* RECORDS TO USE *
** start **
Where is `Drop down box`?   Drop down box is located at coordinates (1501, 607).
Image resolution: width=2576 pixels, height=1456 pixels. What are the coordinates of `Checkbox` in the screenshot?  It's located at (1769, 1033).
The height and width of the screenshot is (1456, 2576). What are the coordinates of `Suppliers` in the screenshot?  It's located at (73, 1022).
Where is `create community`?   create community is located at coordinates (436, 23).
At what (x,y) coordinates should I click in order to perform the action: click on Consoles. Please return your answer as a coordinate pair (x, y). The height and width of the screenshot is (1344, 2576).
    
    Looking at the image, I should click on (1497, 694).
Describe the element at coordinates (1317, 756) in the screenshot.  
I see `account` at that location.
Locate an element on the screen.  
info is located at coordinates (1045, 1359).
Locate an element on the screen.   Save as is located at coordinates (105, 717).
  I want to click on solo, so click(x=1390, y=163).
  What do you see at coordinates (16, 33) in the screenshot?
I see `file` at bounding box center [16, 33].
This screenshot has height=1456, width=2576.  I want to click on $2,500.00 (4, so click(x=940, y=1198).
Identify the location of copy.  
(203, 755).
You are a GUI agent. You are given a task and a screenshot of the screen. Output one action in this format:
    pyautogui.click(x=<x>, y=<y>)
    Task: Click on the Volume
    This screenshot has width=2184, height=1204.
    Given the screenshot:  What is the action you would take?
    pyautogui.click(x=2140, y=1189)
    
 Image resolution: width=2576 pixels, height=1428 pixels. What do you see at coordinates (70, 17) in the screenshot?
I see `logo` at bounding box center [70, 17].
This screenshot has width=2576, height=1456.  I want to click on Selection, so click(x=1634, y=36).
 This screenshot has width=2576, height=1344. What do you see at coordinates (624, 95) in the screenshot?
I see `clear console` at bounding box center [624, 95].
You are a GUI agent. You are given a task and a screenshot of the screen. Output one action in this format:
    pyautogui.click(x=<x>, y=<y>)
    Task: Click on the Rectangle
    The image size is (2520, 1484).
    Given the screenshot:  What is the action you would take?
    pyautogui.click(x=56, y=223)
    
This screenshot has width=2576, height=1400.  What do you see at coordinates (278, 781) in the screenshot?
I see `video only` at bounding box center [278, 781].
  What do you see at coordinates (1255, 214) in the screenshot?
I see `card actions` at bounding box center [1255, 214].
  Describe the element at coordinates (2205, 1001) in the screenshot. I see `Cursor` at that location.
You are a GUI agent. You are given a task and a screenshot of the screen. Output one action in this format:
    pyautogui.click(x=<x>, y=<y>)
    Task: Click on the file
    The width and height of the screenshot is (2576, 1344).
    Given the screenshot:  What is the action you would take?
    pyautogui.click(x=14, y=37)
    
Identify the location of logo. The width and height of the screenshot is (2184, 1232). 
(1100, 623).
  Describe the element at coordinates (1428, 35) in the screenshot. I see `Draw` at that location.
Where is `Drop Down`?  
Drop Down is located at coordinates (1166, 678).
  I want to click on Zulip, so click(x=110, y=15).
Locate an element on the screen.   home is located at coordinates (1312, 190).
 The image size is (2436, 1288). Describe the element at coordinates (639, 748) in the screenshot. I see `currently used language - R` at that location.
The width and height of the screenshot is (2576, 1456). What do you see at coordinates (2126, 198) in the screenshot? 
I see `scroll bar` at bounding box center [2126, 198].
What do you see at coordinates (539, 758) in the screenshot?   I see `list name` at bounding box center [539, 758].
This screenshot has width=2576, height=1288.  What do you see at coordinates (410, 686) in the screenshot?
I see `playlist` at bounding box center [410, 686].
** end **
* CHALLENGE *
Could you reproduce word for word the entries starting at the first one and ending at the line that contains "(203, 755)."?

* THE COMPLETED TASK *
Where is `Drop down box`?   Drop down box is located at coordinates (1501, 607).
Image resolution: width=2576 pixels, height=1456 pixels. What are the coordinates of `Checkbox` in the screenshot?  It's located at (1769, 1033).
The height and width of the screenshot is (1456, 2576). What are the coordinates of `Suppliers` in the screenshot?  It's located at (73, 1022).
Where is `create community`?   create community is located at coordinates (436, 23).
At what (x,y) coordinates should I click in order to perform the action: click on Consoles. Please return your answer as a coordinate pair (x, y). The height and width of the screenshot is (1344, 2576).
    
    Looking at the image, I should click on (1497, 694).
Describe the element at coordinates (1317, 756) in the screenshot.  
I see `account` at that location.
Locate an element on the screen.  
info is located at coordinates (1045, 1359).
Locate an element on the screen.   Save as is located at coordinates (105, 717).
  I want to click on solo, so click(x=1390, y=163).
  What do you see at coordinates (16, 33) in the screenshot?
I see `file` at bounding box center [16, 33].
This screenshot has height=1456, width=2576.  I want to click on $2,500.00 (4, so click(x=940, y=1198).
Identify the location of copy.  
(203, 755).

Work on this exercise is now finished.